[BEGIN GIVEN DATA]

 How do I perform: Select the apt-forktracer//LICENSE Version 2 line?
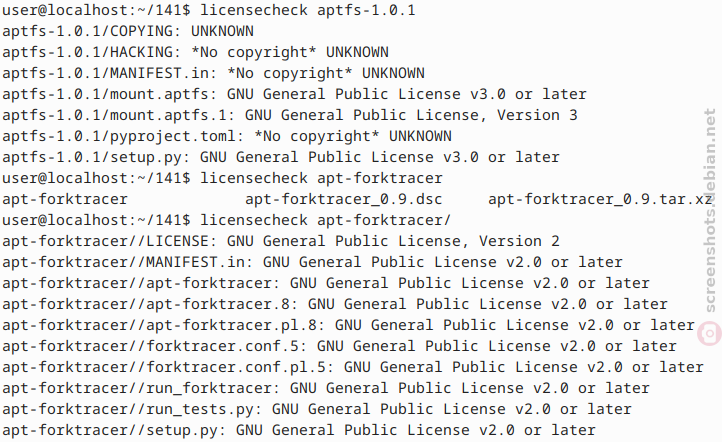281,241
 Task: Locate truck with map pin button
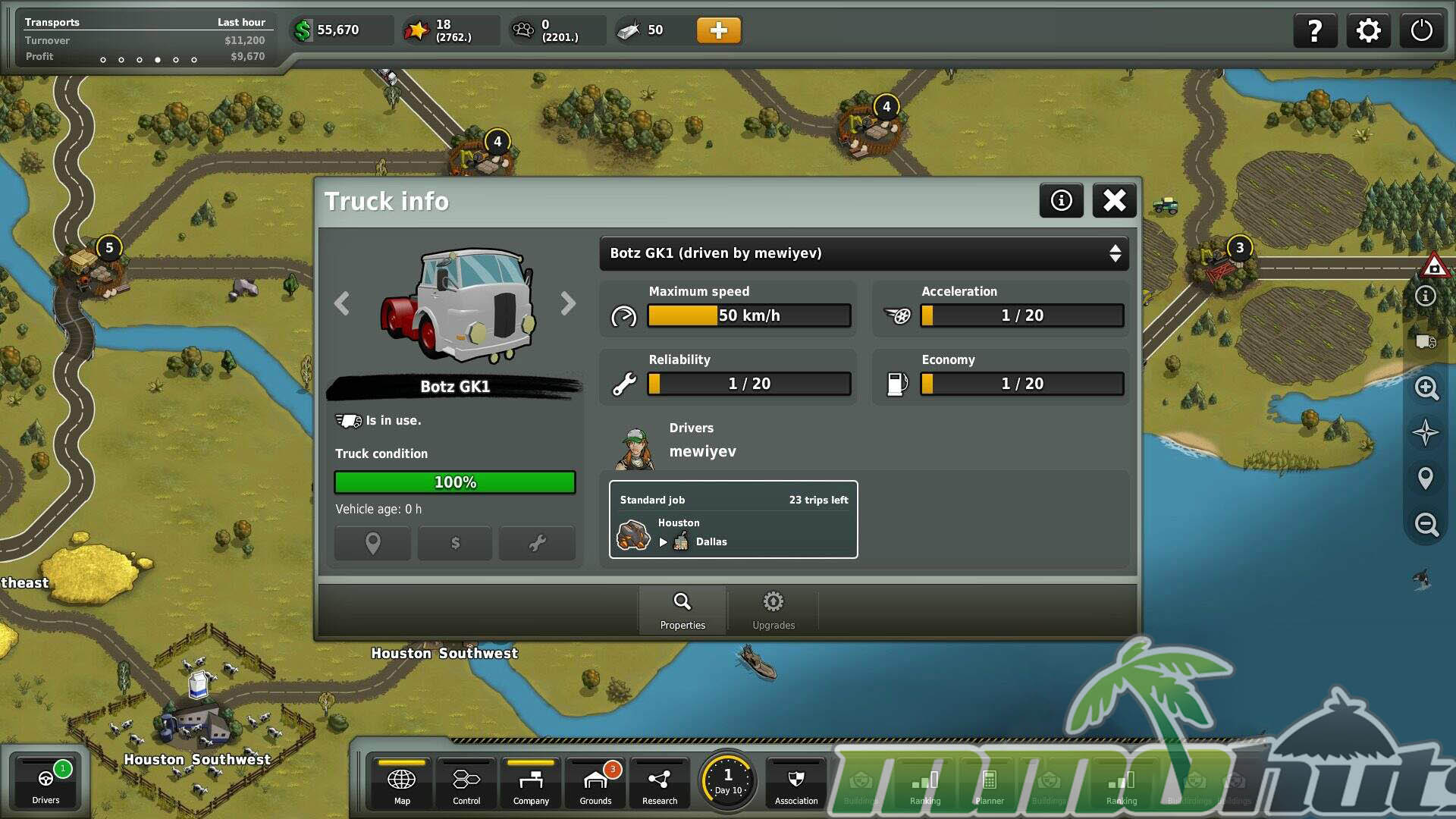(x=372, y=543)
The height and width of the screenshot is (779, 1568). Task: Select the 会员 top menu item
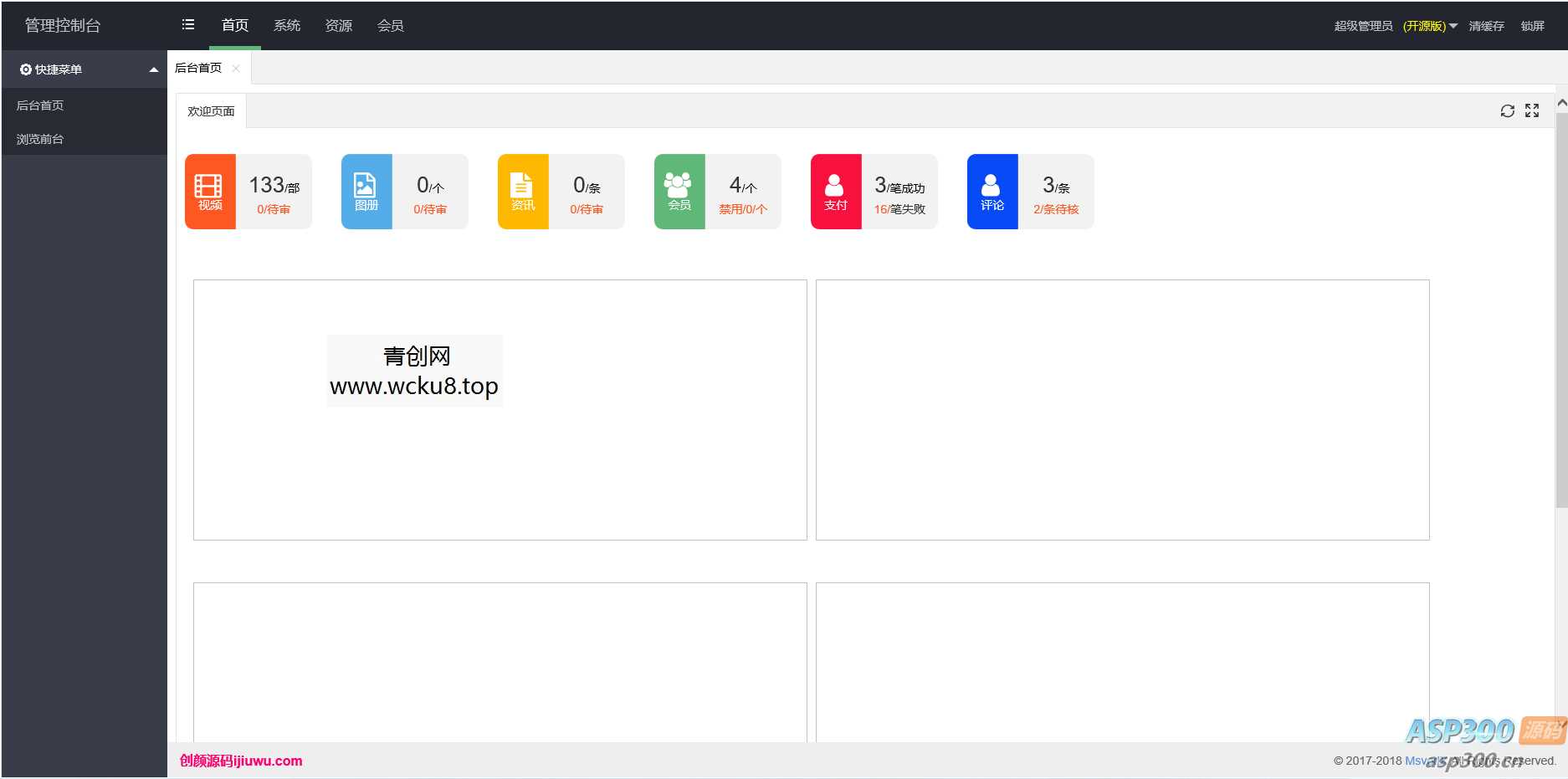pos(391,26)
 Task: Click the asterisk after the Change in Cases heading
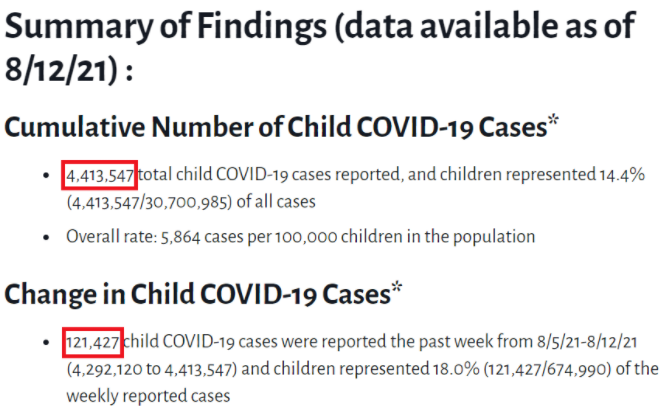click(x=396, y=290)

[END GIVEN DATA]

[REQUIRED WORK]:
Copy out the text of every item above word for word, and leave out the pictures.

[RESULT OF THE TASK]:
 How do I perform: Select the apt-forktracer//LICENSE Version 2 line?
281,241
 Task: Locate truck with map pin button
(x=372, y=543)
The height and width of the screenshot is (779, 1568). Task: Select the 会员 top menu item
pos(391,26)
 Task: Click the asterisk after the Change in Cases heading
click(x=396, y=290)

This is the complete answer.